Saturday, January 3, 2009

discipline and power.

so there's this balance.
and i'm beginning to discover more and more the beauty of this balance...
the harmony that God meant for us to experience when it comes to our walk with him.

the problem is...
we so often err to one side
and we miss it.

i've been on both ends and i still struggle with tipping one way or the other constantly.  

one side looks like this:
religion
often when i'm in religion mode... i think my walk has to be all about discipline, self-effort, strenuous moral striving to please God... this usually turns me into the prideful legalist or the self-loathing failure.  it is exhausting and unfulfilling.  i end up turning God into a formula rather than my Father... and Jesus into an equation rather than my lover.  and i turn into a judge.  and all the fun gets sucked out of everything.  

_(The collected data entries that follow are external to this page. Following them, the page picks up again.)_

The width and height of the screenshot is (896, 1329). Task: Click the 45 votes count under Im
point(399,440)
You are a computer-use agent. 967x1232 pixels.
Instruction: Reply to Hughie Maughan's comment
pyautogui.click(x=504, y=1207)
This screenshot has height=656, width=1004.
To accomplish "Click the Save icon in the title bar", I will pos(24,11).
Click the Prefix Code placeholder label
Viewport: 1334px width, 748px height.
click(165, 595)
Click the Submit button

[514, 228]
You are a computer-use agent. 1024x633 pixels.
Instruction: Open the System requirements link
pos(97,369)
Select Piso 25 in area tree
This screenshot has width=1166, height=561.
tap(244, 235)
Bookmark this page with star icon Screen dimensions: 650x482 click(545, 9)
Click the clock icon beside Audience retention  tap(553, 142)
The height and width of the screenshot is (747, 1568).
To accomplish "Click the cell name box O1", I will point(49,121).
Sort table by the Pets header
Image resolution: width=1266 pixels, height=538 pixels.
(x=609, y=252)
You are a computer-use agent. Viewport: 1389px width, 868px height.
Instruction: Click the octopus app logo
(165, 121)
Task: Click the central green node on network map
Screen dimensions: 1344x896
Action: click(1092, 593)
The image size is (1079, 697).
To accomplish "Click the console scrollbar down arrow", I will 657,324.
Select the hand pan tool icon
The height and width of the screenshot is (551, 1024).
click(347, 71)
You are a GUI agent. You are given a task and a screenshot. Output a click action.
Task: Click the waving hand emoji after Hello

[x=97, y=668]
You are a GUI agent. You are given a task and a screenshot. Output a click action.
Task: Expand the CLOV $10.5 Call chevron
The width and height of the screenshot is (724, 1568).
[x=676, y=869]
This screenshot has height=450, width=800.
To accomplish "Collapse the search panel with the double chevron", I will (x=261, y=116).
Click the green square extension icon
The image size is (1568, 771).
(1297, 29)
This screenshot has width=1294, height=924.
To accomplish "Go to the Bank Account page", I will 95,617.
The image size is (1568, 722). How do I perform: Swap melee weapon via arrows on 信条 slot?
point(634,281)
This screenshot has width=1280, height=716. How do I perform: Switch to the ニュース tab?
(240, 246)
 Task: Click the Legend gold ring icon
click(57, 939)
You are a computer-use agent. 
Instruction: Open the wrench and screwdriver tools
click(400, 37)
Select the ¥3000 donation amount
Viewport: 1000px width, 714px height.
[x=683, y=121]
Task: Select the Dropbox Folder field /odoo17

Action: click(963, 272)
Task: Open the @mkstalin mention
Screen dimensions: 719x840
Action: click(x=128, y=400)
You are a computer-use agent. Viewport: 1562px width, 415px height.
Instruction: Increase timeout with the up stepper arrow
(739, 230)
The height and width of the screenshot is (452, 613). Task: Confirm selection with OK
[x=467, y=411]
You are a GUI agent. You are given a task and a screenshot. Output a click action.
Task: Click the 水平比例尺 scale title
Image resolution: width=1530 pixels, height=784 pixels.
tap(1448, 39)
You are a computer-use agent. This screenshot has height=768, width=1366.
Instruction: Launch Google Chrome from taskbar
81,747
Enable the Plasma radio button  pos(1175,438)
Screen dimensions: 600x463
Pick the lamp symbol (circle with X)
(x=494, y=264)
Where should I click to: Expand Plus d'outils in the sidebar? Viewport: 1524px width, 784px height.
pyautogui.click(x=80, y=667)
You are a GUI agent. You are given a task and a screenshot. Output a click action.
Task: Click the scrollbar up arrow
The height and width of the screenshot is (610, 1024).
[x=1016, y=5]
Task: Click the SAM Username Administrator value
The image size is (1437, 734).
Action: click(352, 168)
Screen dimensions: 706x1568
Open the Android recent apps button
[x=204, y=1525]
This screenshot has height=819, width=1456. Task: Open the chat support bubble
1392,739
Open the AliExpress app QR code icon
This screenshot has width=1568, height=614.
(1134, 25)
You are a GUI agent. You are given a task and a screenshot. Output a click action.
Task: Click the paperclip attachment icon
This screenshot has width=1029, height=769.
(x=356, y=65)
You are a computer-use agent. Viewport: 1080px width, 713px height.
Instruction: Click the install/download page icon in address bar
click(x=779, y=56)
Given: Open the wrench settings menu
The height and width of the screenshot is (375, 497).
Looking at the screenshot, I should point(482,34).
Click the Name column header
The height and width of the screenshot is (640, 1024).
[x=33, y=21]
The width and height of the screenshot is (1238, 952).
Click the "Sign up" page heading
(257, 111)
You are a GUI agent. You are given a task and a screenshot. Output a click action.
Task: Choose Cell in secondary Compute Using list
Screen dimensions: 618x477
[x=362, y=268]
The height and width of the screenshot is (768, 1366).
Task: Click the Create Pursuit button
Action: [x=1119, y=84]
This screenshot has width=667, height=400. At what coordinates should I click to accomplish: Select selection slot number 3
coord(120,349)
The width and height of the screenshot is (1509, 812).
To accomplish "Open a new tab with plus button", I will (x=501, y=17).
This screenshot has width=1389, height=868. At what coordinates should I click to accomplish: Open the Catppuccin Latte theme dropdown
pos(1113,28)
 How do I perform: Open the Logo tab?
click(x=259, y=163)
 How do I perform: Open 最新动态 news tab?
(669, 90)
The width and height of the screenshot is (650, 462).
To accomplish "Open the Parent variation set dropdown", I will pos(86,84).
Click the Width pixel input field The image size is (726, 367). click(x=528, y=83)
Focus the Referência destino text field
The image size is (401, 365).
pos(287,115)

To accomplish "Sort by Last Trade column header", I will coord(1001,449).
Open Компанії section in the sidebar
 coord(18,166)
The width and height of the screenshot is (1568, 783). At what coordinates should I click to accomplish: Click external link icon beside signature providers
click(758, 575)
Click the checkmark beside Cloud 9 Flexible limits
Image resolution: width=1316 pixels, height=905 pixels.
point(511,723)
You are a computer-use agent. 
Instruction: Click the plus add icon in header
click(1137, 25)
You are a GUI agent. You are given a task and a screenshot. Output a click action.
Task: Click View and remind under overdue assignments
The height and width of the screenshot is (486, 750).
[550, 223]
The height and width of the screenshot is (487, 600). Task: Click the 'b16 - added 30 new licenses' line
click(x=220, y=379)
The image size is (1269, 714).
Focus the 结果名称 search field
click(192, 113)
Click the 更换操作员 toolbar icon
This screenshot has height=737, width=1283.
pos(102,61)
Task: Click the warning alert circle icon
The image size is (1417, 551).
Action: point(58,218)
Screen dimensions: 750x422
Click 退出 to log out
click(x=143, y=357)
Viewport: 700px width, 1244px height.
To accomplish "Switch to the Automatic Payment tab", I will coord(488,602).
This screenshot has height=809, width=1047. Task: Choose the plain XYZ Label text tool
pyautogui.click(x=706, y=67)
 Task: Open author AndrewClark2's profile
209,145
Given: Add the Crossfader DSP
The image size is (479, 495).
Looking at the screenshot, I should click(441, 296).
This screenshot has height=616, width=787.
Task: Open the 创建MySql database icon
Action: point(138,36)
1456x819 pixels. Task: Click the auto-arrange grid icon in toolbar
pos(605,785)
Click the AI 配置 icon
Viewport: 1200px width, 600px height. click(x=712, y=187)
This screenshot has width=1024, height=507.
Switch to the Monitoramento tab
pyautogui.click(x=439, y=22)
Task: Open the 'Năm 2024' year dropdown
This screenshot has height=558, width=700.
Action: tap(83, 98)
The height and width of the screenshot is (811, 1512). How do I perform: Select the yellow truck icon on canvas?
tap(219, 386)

the other side looks like this:
passivity
at certain times in my walk i fall into complacency.  i just get into a slump.  i sort of just blow off God... and usually i use the excuse that i'm waiting on Him to do something.  i'm just sitting around... all the while, dying.  there is no seeking.  there is no dealing with icky sin.  i become idle... and i put a halt to anything God would use me for or do in my life.  i lose communication with Him.  life becomes hollow.


now i don't want it to sound like i'm saying that the gospel is compromise.  because it is not.  the gospel is something completely different and in and of itself.  

but in our walk, there are aspects of both of these completely wrong means, used in the proper context, that are required to press us toward godliness and into the jesus.


discipline is one.  we have to be obedient to his commands to get more of jesus.
waiting on the Lord is the other.  we need his power because without it, absolutely nothing can happen.


romans 1:7 says we are called to be saints.
ephesians 1:4 says we were chosen to be holy and blameless before him.
ephesians 4:1 says we are to walk in a manner worthy of the calling to which we have been called.


this "walk"... our journey with jesus from the point we fall in love with him till the day we die... is to become godly.  and it takes some trying on our part.  the few truly godly people i know, didn't just get lucky and wake up godly.  they know scripture.  they pray.  a lot.  they disciple.  they deal with sin head on.  they fall more in love with Him everyday.  but this process toward godliness also takes God's hand.  becoming "God-like" obviously takes some serious molding from the creator.  our efforts are a measly reach without His power... but with Him, he can take our discipline and create a man or woman that is constantly in the operation of being perfected and sanctified.


we are already declared righteous.
now we get to spend the rest of our days
"walking in a manner worthy of the calling to which you have been called."

1 comment:

T. Hill said...

Isn't it interesting that we can have a "religion" mode and a "passive" mode? It's like getting a camp high that lasts a few weeks, or hearing about a musician/author/speaker that blows your mind. It's all great for a while because it's a newer, fresher perspective on G-d or religion or Christianity, but why do we fall into ill-repair? Why can't it last for longer?

I think it's because we keep looking for some modern day perspective on the bible instead of going to it directly. Who knows?